Y, curiosamente, este libro tiene notablemente menos nota media que "Un incendio invisible" o "Cuatro por Cuatro", (aunque en realidad hemos votado cuatro gatos cojos), pero a mí me ha gustado más. Básicamente por los mismos motivos que indicaba en mi reseña en "Un incendio invisible": me gusta más la Sara Mesa concreta en pequeños grandes perdedores del montón como ventana a reflexiones veladas e insinuadas sobre otras muchas más cosas generales y globales que cuando desarrolla novelas mucho más alegóricas en sí mismas.

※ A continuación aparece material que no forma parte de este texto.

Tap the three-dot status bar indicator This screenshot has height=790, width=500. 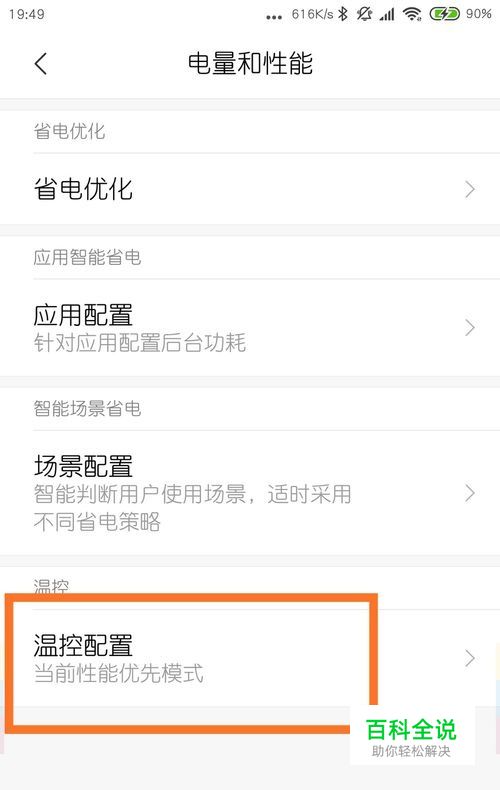(274, 18)
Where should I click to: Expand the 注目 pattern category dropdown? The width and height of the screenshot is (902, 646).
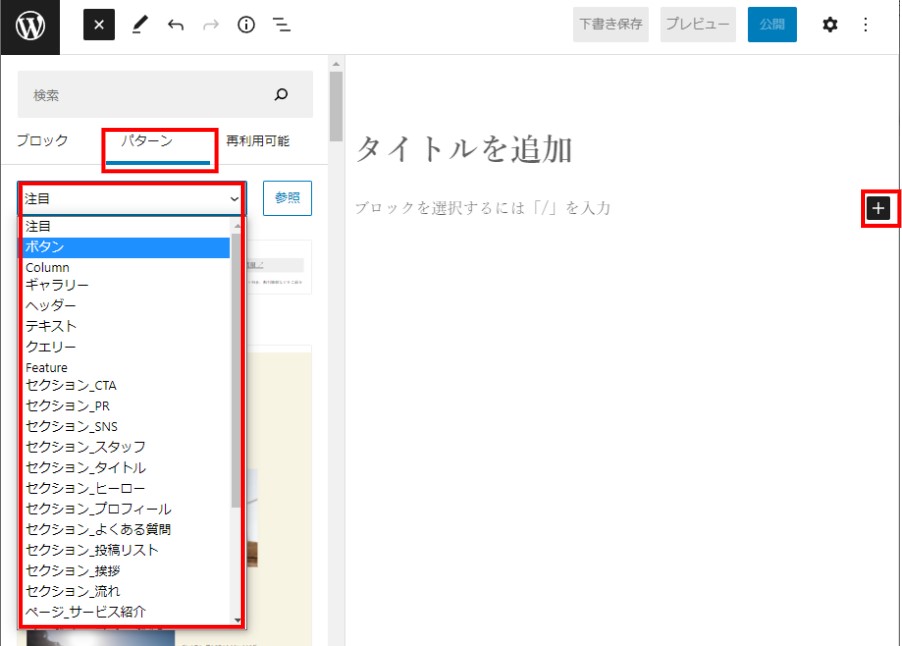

Esta novela al final no es más que la crónica de la ¿extraña? relación que se establece entre una mujer normal y corriente, vecina del quinto de cualquiera, y un friki de cojones. Y de nuevo, como en "Cara de Pan", Sara Mesa tiene la enorme credibilidad y habilidad para sacar petróleo de esta improbable premisa donde lo primero que se nos ocurriría a todos es "friki de cojones" igual a "pervertido sexual grave pa' encerrar en el Titanic y tirar la llave".

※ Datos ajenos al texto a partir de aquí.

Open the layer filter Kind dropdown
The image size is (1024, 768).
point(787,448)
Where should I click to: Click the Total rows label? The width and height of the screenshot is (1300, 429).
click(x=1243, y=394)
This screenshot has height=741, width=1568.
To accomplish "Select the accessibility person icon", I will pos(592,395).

Y no, no van por ahí los derroteros ni de lejos, aunque obviamente también hay algunas componentes sexuales, (igualmente "frikis de cojones"), pero más que nada porque las componentes sexuales son inherentes a la propia vida de cualquiera. No, el asunto central es simplemente cómo una persona normal, gris, sosa, cualquiera, Sonia, tú o yo, se mete en una relación ¿extraña? donde todo está mal o está bien según quieras decidirlo. Y esta es la gracia del asunto: todo es raro, pero nada lo es, hay un continuo malestar difuso, una sensación rara de clandestinidad, sin que realmente se le pueda achacar nada verdaderamente tangible ni a Sonia ni tampoco a Knut. Sí, Knut es "friki de cojones" pero ¿alguien me puede explicar exactamente por qué? Y sí, la relación con Sonia es "enfermiza" a más no poder, pero ¿alguien me puede negar que, a la que te descuides, tú te habrías metido en ella de cabeza y sin darte cuenta como le pasa a la propia Sonia? E igualmente ese tufillo a hartazgo y tedio pero a la vez halago por tener tus atenciones, (aunque sean equivocadas), es muy muy muy muy muy común a la que te descuides y te analices a ti mismo (no puedo vivir sin ti pero contigo tampoco).

Claramente una novela que no es para todo el mundo. Muchos se aburrirán soberanamente con ella pero, si os gusta Sara Mesa, es muy pero que muy suya.